Written by Evan SchumanGoogle is reportedly experimenting with a new service—to complement its Google Street Views—that will shoot pictures and videos within stores and combine all of the images in its database. If you cast aside all of the out-of-date issues inherent with infrequent store images being shown as more-or-less current, this concept has serious potential.
How many stores have you peeked into and, within four seconds, decided this wasn’t the place where you want to shop for a particular item? Had you seen an image before driving, might you have saved yourself some time?
Let’s flip it the other way. You’re in the market for a new couch. Your Google search shows you a page with 35 results and they all, at a glance, seem interchangeable. You’ve already limited your search geographically, so most of these places (OK, granted, Google’s geography limiter doesn’t do much) are nearby. Most consumers tend to only focus on the first two or three results and choose from there.

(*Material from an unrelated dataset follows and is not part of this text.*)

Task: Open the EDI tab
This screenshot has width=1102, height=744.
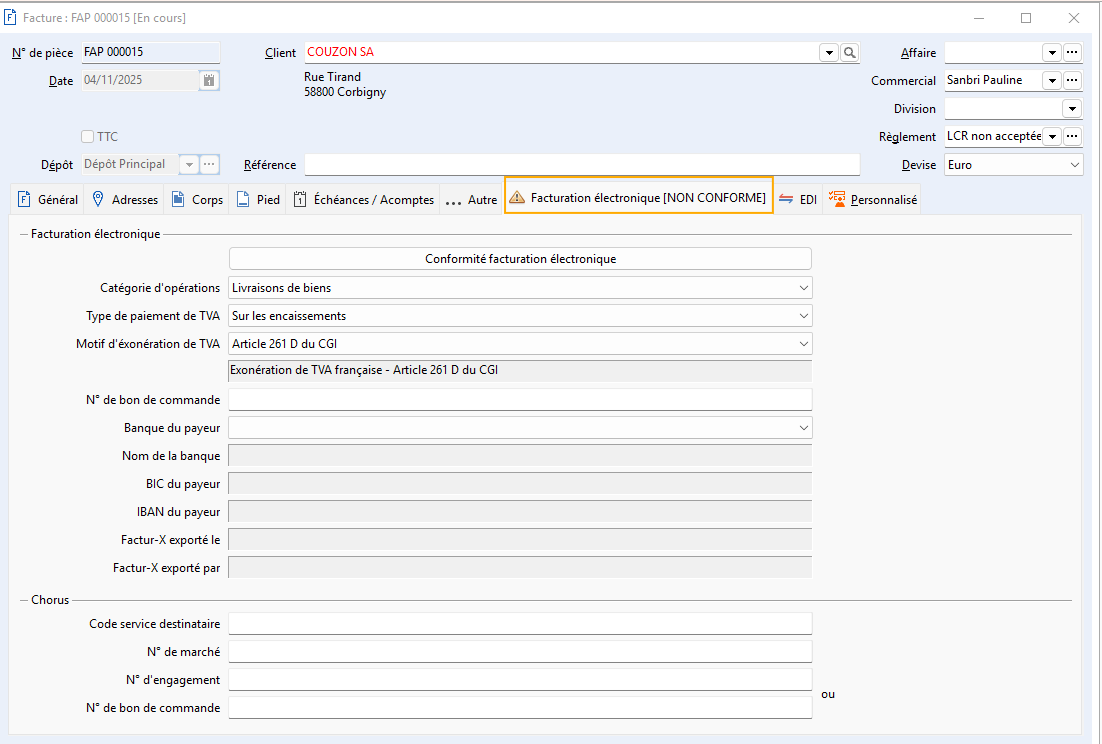Action: point(798,199)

But what if there were thumbnail photographs of the insides of all of those stores, sized and positioned so that you could meaningfully flip through them all in seconds? Might that draw your eye to Result 26? How about if the search results showed streaming video and even images allowing you to take a 360-degree tour? Consumers are visual, and they can meaningfully digest 50 images far easier than 50 text descriptions.
But addressing that first complaint: out of date. What if this Google program allowed retailers to stream live video of the store to Google? (Does Legal need to get permission of random visitors to the store? I’ll rephrase: Has Legal ever said that it did not need to get someone’s permission for anything?) Now the displays are always current and you control what is being shown. And it’s being beamed to people searching for your product/service.

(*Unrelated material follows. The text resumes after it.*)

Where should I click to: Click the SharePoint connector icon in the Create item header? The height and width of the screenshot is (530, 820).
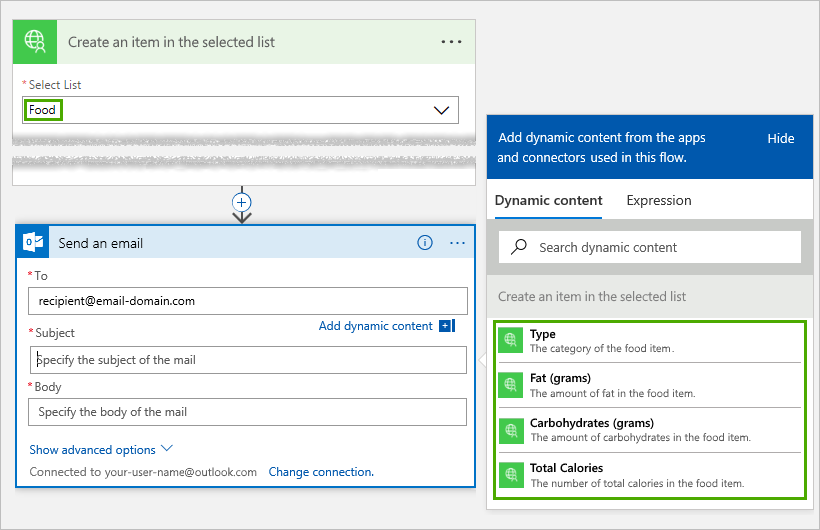click(x=36, y=42)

If Google Store Views is ever launched, it has the potential to be a very powerful retail tool. Assuming, of course, that you’re brave enough to beam anything happening in your store to the world. Come to think of it, it might cut down on shoplifting, too.
February 23rd, 2010 at 3:15 pm
This has the potential to be a big money maker for store fronts and a big plus for potential customers. I know for a fact that I have already been per-using the street view afforded by Google whenever I am going to be visiting a new business establishment, looking to see how the store is and if there is relative ease of parking spaces or not. A win-win situation. Stores get more traffic and for those stores that do not come on board, well, I would not be going there as they probably are not kept-up anyway.